## Available data
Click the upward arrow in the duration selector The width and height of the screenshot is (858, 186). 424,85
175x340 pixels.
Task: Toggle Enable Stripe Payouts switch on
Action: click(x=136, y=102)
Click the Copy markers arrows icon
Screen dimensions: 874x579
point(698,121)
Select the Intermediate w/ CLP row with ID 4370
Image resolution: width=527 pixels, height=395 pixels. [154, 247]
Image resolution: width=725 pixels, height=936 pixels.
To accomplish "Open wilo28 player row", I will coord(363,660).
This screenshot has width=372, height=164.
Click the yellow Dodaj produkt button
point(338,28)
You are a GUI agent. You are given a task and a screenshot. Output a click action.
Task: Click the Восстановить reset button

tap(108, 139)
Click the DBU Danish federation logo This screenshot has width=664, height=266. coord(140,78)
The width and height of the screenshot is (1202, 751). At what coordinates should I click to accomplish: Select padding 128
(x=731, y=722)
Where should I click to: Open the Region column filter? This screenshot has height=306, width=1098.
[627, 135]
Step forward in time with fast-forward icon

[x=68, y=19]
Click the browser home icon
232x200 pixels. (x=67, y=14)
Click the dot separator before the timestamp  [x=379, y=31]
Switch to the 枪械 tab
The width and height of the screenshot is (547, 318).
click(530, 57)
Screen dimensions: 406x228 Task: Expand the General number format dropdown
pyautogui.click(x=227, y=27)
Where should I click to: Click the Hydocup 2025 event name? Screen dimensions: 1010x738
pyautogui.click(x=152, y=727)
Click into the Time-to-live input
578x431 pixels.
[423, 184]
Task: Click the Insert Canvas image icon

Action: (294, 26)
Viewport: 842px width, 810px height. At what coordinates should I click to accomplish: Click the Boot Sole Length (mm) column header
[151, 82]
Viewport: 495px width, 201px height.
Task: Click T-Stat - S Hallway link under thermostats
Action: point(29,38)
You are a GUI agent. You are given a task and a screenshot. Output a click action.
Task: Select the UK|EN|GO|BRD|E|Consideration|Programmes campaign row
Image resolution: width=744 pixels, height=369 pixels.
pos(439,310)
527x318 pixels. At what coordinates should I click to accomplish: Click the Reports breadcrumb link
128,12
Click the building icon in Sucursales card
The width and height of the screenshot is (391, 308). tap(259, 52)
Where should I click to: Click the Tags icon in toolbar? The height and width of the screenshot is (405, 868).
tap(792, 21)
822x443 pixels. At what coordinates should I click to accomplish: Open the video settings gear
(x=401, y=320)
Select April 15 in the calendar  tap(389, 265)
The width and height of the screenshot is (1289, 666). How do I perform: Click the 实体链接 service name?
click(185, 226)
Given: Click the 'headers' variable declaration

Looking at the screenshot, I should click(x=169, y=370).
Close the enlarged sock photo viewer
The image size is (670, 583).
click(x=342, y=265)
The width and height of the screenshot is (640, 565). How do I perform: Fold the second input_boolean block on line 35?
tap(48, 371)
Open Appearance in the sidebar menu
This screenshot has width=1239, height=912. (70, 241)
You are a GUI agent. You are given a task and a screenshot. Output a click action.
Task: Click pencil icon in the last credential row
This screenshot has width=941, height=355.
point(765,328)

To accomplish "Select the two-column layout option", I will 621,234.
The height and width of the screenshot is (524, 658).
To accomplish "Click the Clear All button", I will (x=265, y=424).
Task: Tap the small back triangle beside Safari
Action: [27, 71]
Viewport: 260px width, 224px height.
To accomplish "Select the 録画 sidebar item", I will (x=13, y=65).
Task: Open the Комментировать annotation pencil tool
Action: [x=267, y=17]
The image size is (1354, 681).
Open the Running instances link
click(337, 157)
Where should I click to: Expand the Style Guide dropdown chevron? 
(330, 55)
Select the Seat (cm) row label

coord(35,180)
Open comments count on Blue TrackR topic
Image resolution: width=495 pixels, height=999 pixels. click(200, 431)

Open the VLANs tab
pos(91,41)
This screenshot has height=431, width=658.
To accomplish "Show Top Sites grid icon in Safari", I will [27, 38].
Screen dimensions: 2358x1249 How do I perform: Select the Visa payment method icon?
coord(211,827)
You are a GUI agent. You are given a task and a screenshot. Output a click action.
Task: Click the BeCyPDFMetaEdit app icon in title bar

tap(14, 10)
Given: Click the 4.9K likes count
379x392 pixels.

## Work task
Repeat the material word for word.

## The completed task
Click the upward arrow in the duration selector The width and height of the screenshot is (858, 186). 424,85
175x340 pixels.
Task: Toggle Enable Stripe Payouts switch on
Action: click(x=136, y=102)
Click the Copy markers arrows icon
Screen dimensions: 874x579
point(698,121)
Select the Intermediate w/ CLP row with ID 4370
Image resolution: width=527 pixels, height=395 pixels. [154, 247]
Image resolution: width=725 pixels, height=936 pixels.
To accomplish "Open wilo28 player row", I will coord(363,660).
This screenshot has width=372, height=164.
Click the yellow Dodaj produkt button
point(338,28)
You are a GUI agent. You are given a task and a screenshot. Output a click action.
Task: Click the Восстановить reset button

tap(108, 139)
Click the DBU Danish federation logo This screenshot has width=664, height=266. coord(140,78)
The width and height of the screenshot is (1202, 751). At what coordinates should I click to accomplish: Select padding 128
(x=731, y=722)
Where should I click to: Open the Region column filter? This screenshot has height=306, width=1098.
[627, 135]
Step forward in time with fast-forward icon

[x=68, y=19]
Click the browser home icon
232x200 pixels. (x=67, y=14)
Click the dot separator before the timestamp  [x=379, y=31]
Switch to the 枪械 tab
The width and height of the screenshot is (547, 318).
click(530, 57)
Screen dimensions: 406x228 Task: Expand the General number format dropdown
pyautogui.click(x=227, y=27)
Where should I click to: Click the Hydocup 2025 event name? Screen dimensions: 1010x738
pyautogui.click(x=152, y=727)
Click into the Time-to-live input
578x431 pixels.
[423, 184]
Task: Click the Insert Canvas image icon

Action: (294, 26)
Viewport: 842px width, 810px height. At what coordinates should I click to accomplish: Click the Boot Sole Length (mm) column header
[151, 82]
Viewport: 495px width, 201px height.
Task: Click T-Stat - S Hallway link under thermostats
Action: point(29,38)
You are a GUI agent. You are given a task and a screenshot. Output a click action.
Task: Select the UK|EN|GO|BRD|E|Consideration|Programmes campaign row
Image resolution: width=744 pixels, height=369 pixels.
pos(439,310)
527x318 pixels. At what coordinates should I click to accomplish: Click the Reports breadcrumb link
128,12
Click the building icon in Sucursales card
The width and height of the screenshot is (391, 308). tap(259, 52)
Where should I click to: Click the Tags icon in toolbar? The height and width of the screenshot is (405, 868).
tap(792, 21)
822x443 pixels. At what coordinates should I click to accomplish: Open the video settings gear
(x=401, y=320)
Select April 15 in the calendar  tap(389, 265)
The width and height of the screenshot is (1289, 666). How do I perform: Click the 实体链接 service name?
click(185, 226)
Given: Click the 'headers' variable declaration

Looking at the screenshot, I should click(x=169, y=370).
Close the enlarged sock photo viewer
The image size is (670, 583).
click(x=342, y=265)
The width and height of the screenshot is (640, 565). How do I perform: Fold the second input_boolean block on line 35?
tap(48, 371)
Open Appearance in the sidebar menu
This screenshot has width=1239, height=912. (70, 241)
You are a GUI agent. You are given a task and a screenshot. Output a click action.
Task: Click pencil icon in the last credential row
This screenshot has width=941, height=355.
point(765,328)

To accomplish "Select the two-column layout option", I will 621,234.
The height and width of the screenshot is (524, 658).
To accomplish "Click the Clear All button", I will (x=265, y=424).
Task: Tap the small back triangle beside Safari
Action: [27, 71]
Viewport: 260px width, 224px height.
To accomplish "Select the 録画 sidebar item", I will (x=13, y=65).
Task: Open the Комментировать annotation pencil tool
Action: [x=267, y=17]
The image size is (1354, 681).
Open the Running instances link
click(337, 157)
Where should I click to: Expand the Style Guide dropdown chevron? 
(330, 55)
Select the Seat (cm) row label

coord(35,180)
Open comments count on Blue TrackR topic
Image resolution: width=495 pixels, height=999 pixels. click(200, 431)

Open the VLANs tab
pos(91,41)
This screenshot has height=431, width=658.
To accomplish "Show Top Sites grid icon in Safari", I will [27, 38].
Screen dimensions: 2358x1249 How do I perform: Select the Visa payment method icon?
coord(211,827)
You are a GUI agent. You are given a task and a screenshot. Output a click action.
Task: Click the BeCyPDFMetaEdit app icon in title bar

tap(14, 10)
Given: Click the 4.9K likes count
379x392 pixels.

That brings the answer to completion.